**Records to process**
____

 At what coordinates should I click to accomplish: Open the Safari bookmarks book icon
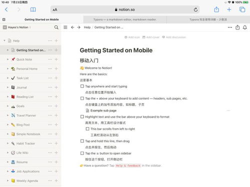pos(33,9)
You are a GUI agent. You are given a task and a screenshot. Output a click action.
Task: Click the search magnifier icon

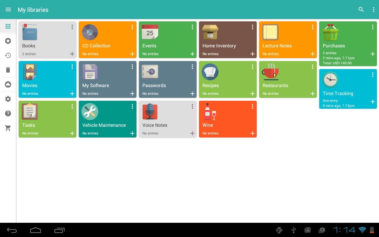(x=361, y=9)
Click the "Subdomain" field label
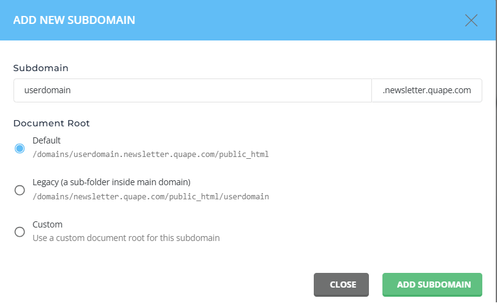The image size is (497, 306). pyautogui.click(x=41, y=68)
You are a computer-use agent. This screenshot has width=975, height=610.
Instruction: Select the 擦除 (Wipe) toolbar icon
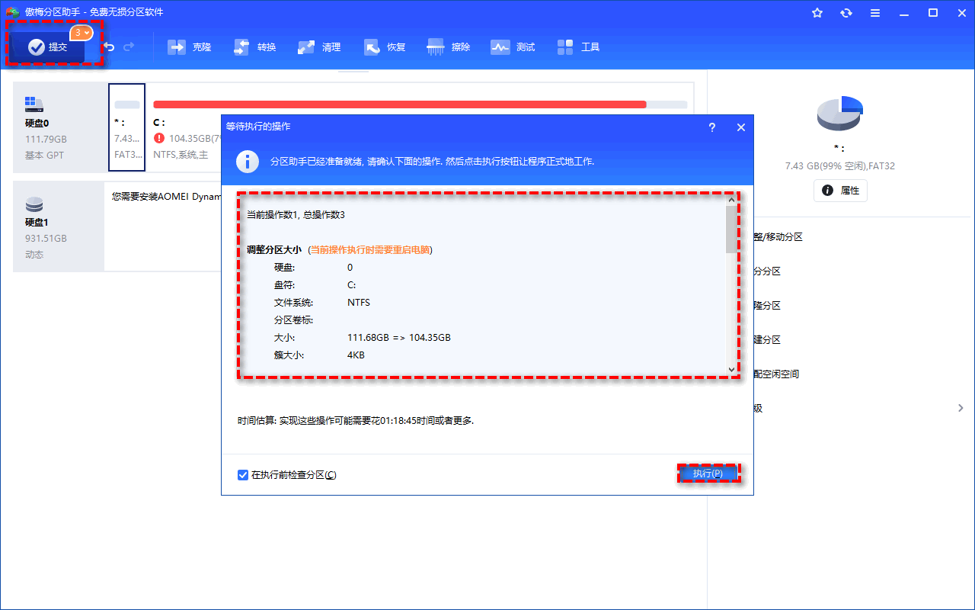point(448,47)
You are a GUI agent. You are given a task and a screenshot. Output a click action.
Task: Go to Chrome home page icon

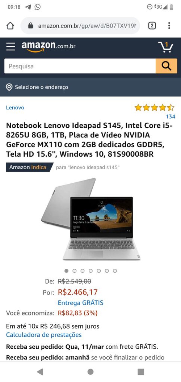pyautogui.click(x=10, y=26)
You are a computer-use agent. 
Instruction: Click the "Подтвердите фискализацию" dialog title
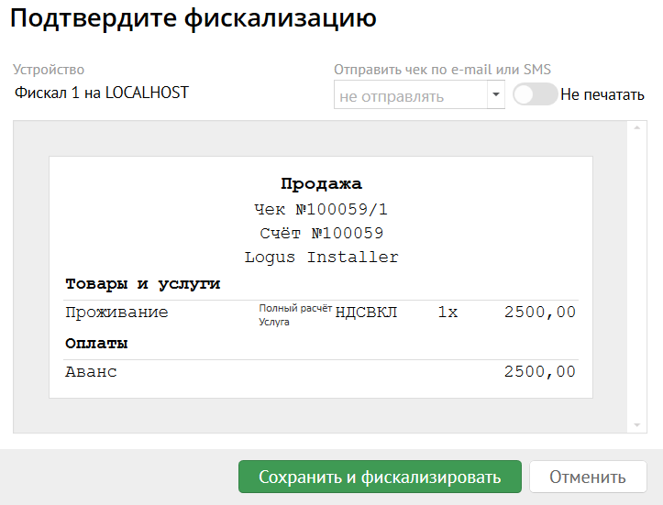pyautogui.click(x=193, y=19)
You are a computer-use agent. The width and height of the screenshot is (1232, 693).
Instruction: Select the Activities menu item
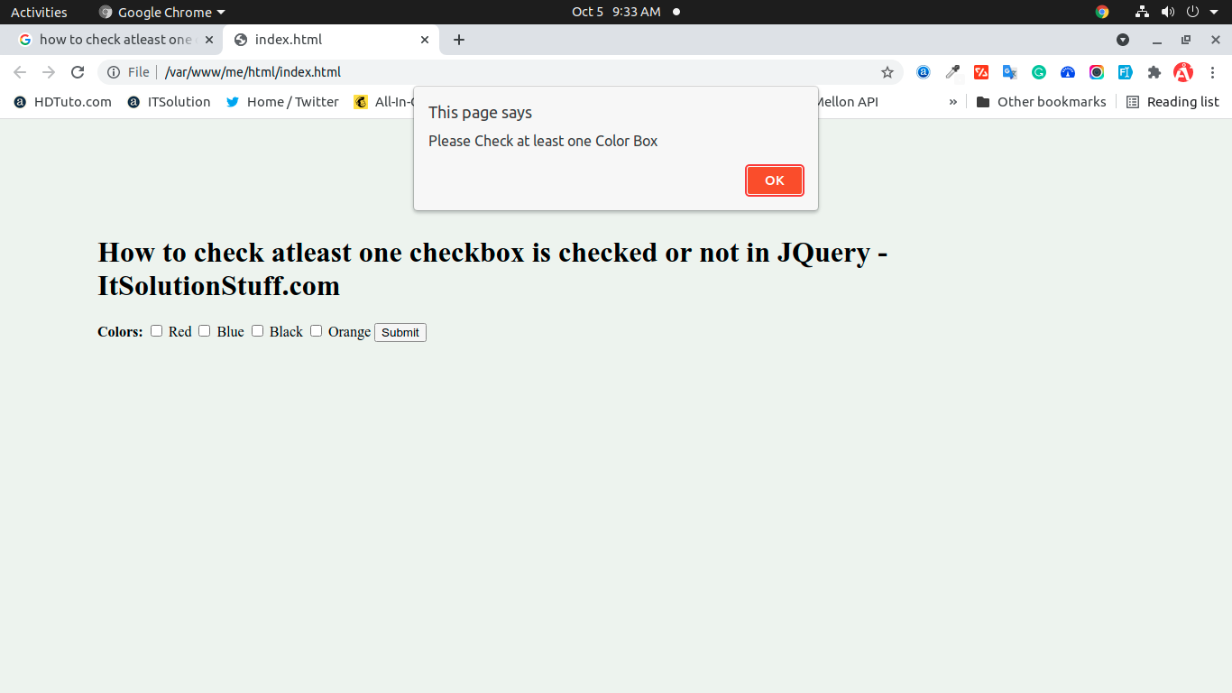tap(39, 12)
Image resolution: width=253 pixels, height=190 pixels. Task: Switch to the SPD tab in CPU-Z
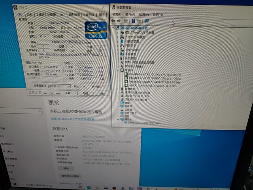click(x=61, y=14)
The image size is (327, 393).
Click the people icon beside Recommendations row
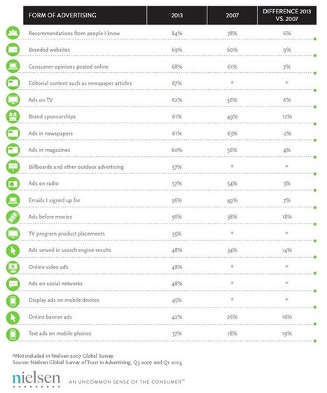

____

**Work item**
What is needed here is an exact repetition of the listing above, pictures excluded.

**The answer**
 At what coordinates should I click to accomplish: Open the Safari bookmarks book icon
pos(33,9)
You are a GUI agent. You are given a task and a screenshot. Output a click action.
Task: Click the search magnifier icon

(x=361, y=9)
Click the "Subdomain" field label
The image size is (497, 306). pyautogui.click(x=41, y=68)
You are a computer-use agent. This screenshot has width=975, height=610.
Instruction: Select the 擦除 (Wipe) toolbar icon
point(448,47)
You are a GUI agent. You are given a task and a screenshot. Output a click action.
Task: Go to Chrome home page icon

pyautogui.click(x=10, y=26)
You are a computer-use agent. 
Instruction: Click the "Подтвердите фискализацию" dialog title
pyautogui.click(x=193, y=19)
You are a computer-use agent. The width and height of the screenshot is (1232, 693).
Instruction: Select the Activities menu item
tap(39, 12)
Image resolution: width=253 pixels, height=190 pixels. Task: Switch to the SPD tab in CPU-Z
click(x=61, y=14)
The image size is (327, 393).
Click the people icon beside Recommendations row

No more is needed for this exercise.